§ **Instruksi tertulis**
Dalam teks tentang bulan Syawal, bagaimana masyarakat Arab Jahiliyah tempo dulu memandang Syawal sebagai waktu untuk menikah?

Sabtu, 15 Juni 2019

Sakinah, Mawaddah, atau Rahmah yang Harus Disemogakan?


Sumber: dream.co


Masih di bulan Syawal, bulan yang diyakini oleh sebagian orang sebagai pembuktian diri atas perubahan atau peningkatan ibadah (atau minimal stabil) pasca-Ramadhan.

Selain itu, selain sebagai bulan peningkatan amal dan ibadah, Rasulullah mengajarkan kepada kita bahwa di bulan ini adalah baik untuk melaksanakan pernikahan.

Hal tersebut dilakukan Rasulullah sebagai perlawanan atas anggapan miring dari masyarakat Arab Jahiliyah tempo dulu yang menyatakan bahwa Syawal merupakan bulan sial untuk melakukan pernikahan. 

Sebab, ada pendapat yang menyatakan, Syawal berasal dari kata syalat an-Naqah bi Dzanabiha [arab: شالت الناقةُ بذنَبِها]: unta betina yang menaikkan ekornya.

Saban Syawal tiba, kebiasaan unta betina di Arab adalah menaikkan ekornya saat didatangi unta pejantan. Perilaku itu menjadi penanda kalau unta betina menolak untuk dikawini.

§ **Data yang disediakan**
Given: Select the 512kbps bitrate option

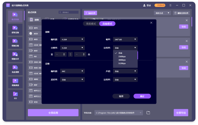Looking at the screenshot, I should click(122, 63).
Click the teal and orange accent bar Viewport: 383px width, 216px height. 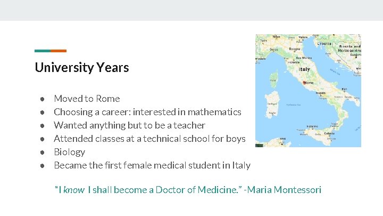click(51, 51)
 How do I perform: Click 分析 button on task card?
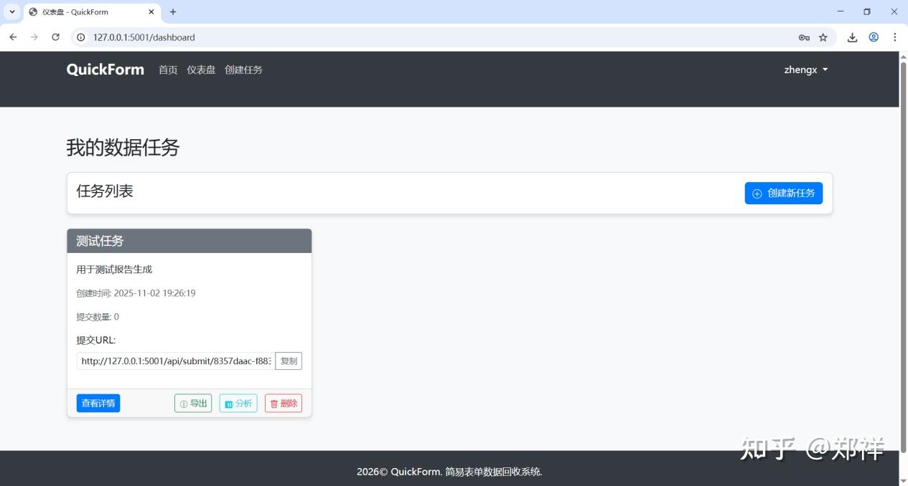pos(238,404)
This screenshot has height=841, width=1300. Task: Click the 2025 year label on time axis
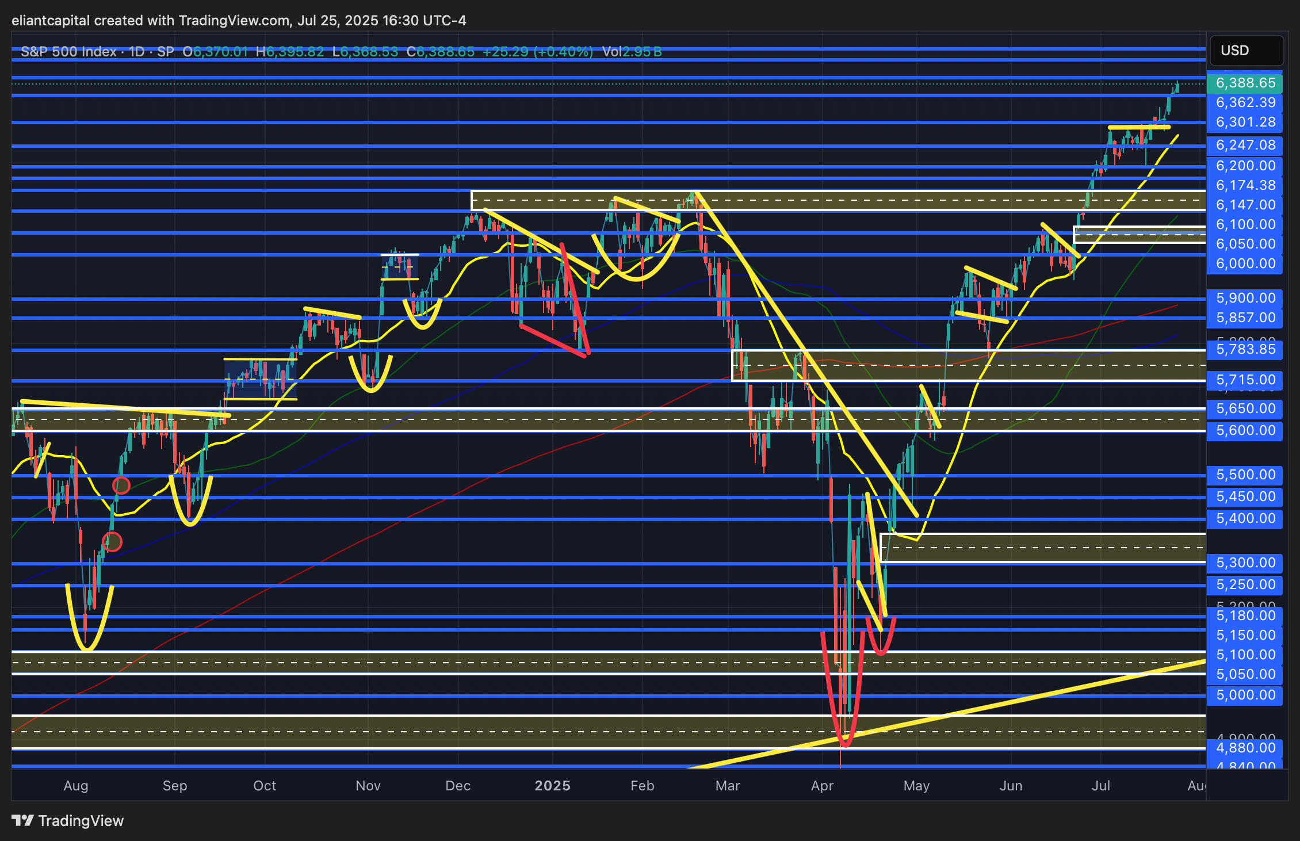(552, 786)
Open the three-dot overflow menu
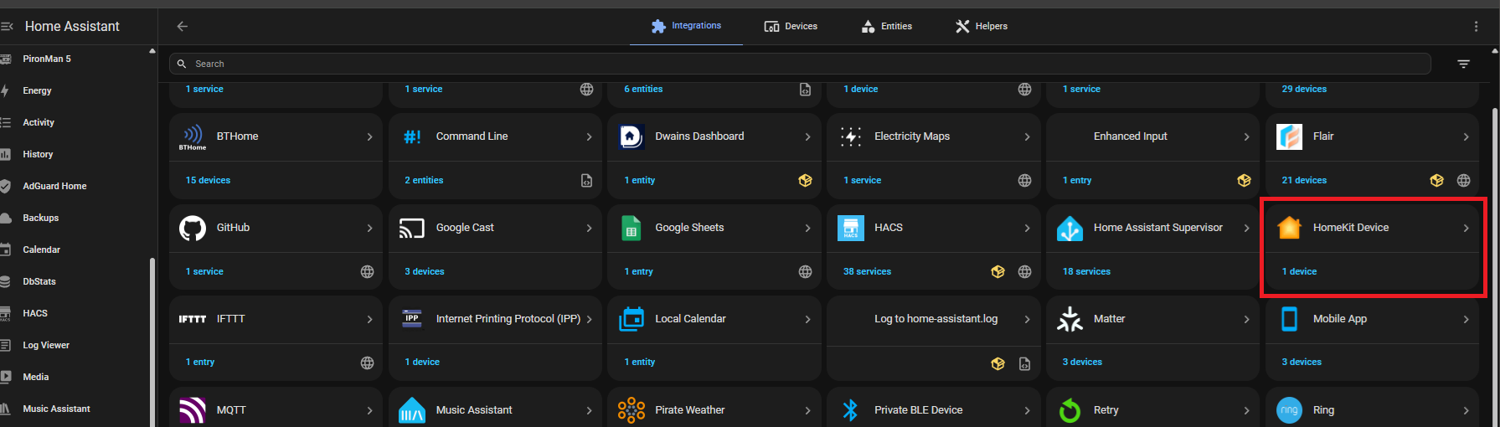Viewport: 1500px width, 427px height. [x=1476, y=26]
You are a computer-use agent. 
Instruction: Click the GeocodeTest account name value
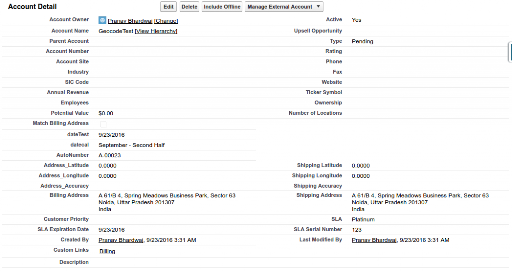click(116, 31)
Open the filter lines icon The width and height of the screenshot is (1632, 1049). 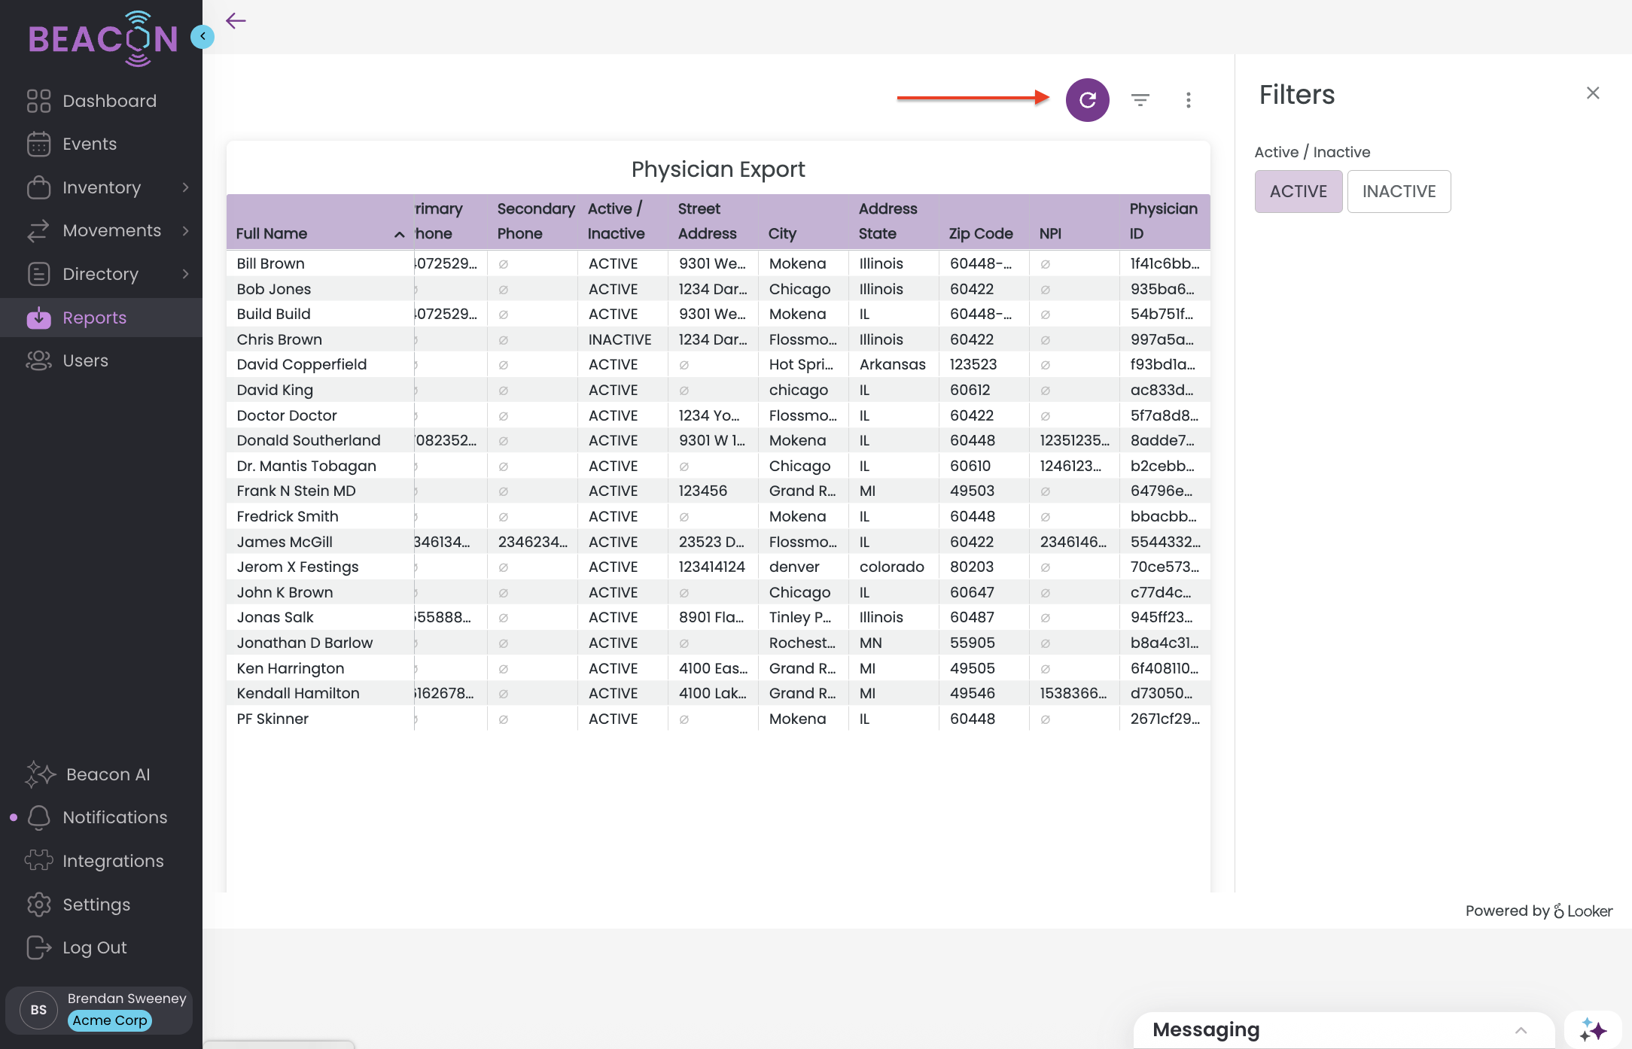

§ **Sebagai jawaban**
Mereka menganggap Syawal sebagai bulan sial untuk melakukan pernikahan.